Maybe Pierre should have walked away the second Isack kissed him. The second those strong hands grabbed at the front of his shirt like letting go might kill him outright, Pierre should have realized what a mistake it was.
He thought of Yuki, hanging on by the reserve driver thread Red Bull liked to string desperate drivers up by. He thought of Charles, eyes always bigger than his stomach, loyal to an incredible fault to maintain that perfect façade. He thought of George, working himself to death for half a shot at a championship when his own team refused to put him first. He thought of Liam, desperate for a chance to prove himself when the one he had been given was snatched away too early.
They all deserved better than this, to feel wanted. Pierre realised with a dull ache somewhere beneath his ribs just how long it had probably been since someone touched Isack with tenderness instead of expectation.
He stopped trying to be careful and simply let instinct take over, all the deeper, uglier parts of himself that wanted to soothe and possess in equal measure. Isack kissed him with the same frantic hunger Pierre remembered from before, rough hands already dragging impatiently at Pierre’s shirt halfway through the walk from the door to the bed like he couldn’t bear another second of distance between them.
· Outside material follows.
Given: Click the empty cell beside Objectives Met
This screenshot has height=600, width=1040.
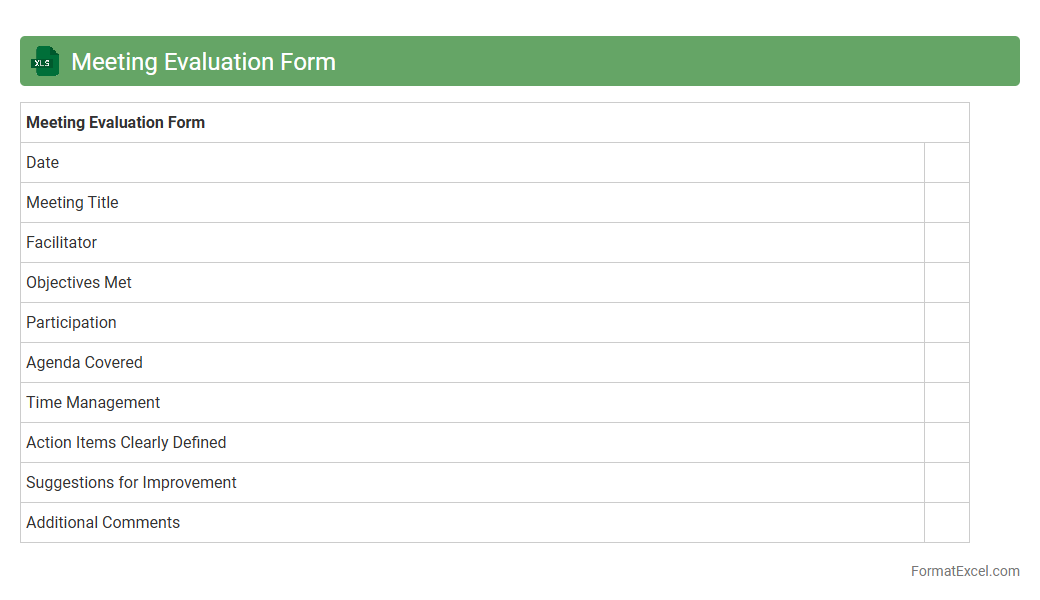Looking at the screenshot, I should point(946,283).
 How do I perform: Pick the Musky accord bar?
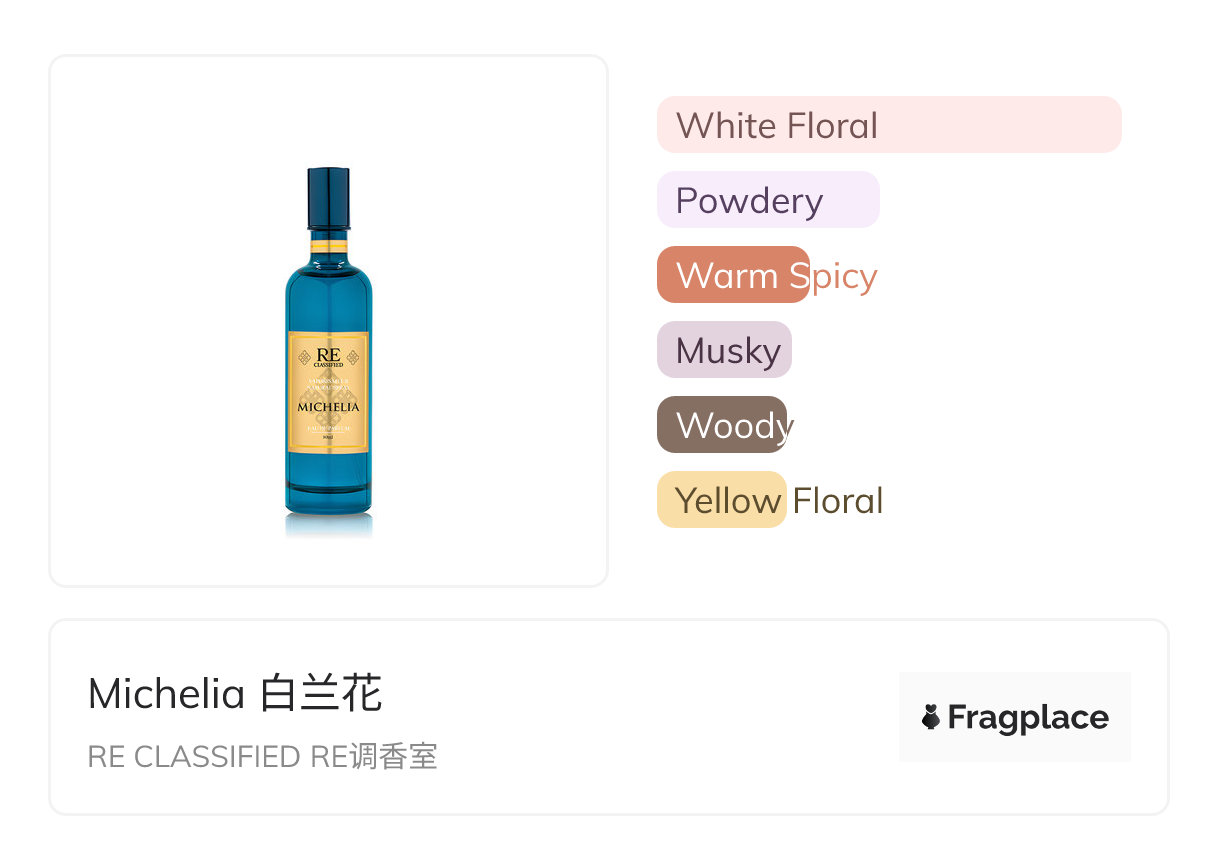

Pierre let him, even answered him with equal intensity. He kissed Isack the way he ought to be kissed: thoroughly, attentively, like Pierre wanted him there and had no intention of pretending otherwise. Pierre could feel all that terrible restless energy in the way Isack clung to him, like wanting and panic had tangled together somewhere inside his chest months ago and never fully separated again.
Pierre caught him by the waist and pulled him down fully on top of him between his legs, groaning into his mouth when Isack pressed desire into his hip.
When Isack kissed too hard, all urgency and bitten-off breaths, Pierre answered him with patience instead of matching the desperation outright. He stroked up the length of his back until Isack shivered for it, pressing wet fingers into him with little finesse.
Pierre hissed and moaned for the stretch, clinging to broader shoulders, hard lines of muscle beneath his palms when he slid his hands across Isack’s back and held him close. Isack gripped Pierre’s hips in return with almost bruising force, like he was afraid the moment might vanish if he loosened his hold for even a second.
Pierre stroked him with one hand between them until Isack was practically folded into him, panting hot into the hollow of Pierre’s throat between rough kisses while Pierre wrapped one leg around the back of his thigh instinctively to keep him there. Fingers were soon replaced by slick cock, their edges soon blurring into one.
Pierre’s fingers dug into the expanse of his back, pulling his hips deeper despite the burn, forcing his forehead into Isack’s neck. The kid’s breathing had a frantic edge, his grip on Pierre’s waist more desperate with every thrust.
Isack mouthed at his neck between breaths, words lost to the heat of the moment. His hips suddenly pushed harder, warmth filling Pierre in the deepest way. Pierre chose very deliberately not to think too hard about what he might have said, about whose eyes he might’ve pictured. Instead, he only tightened his arms around him and kissed the damp curls at his temple, letting the sound disappear between them unanswered.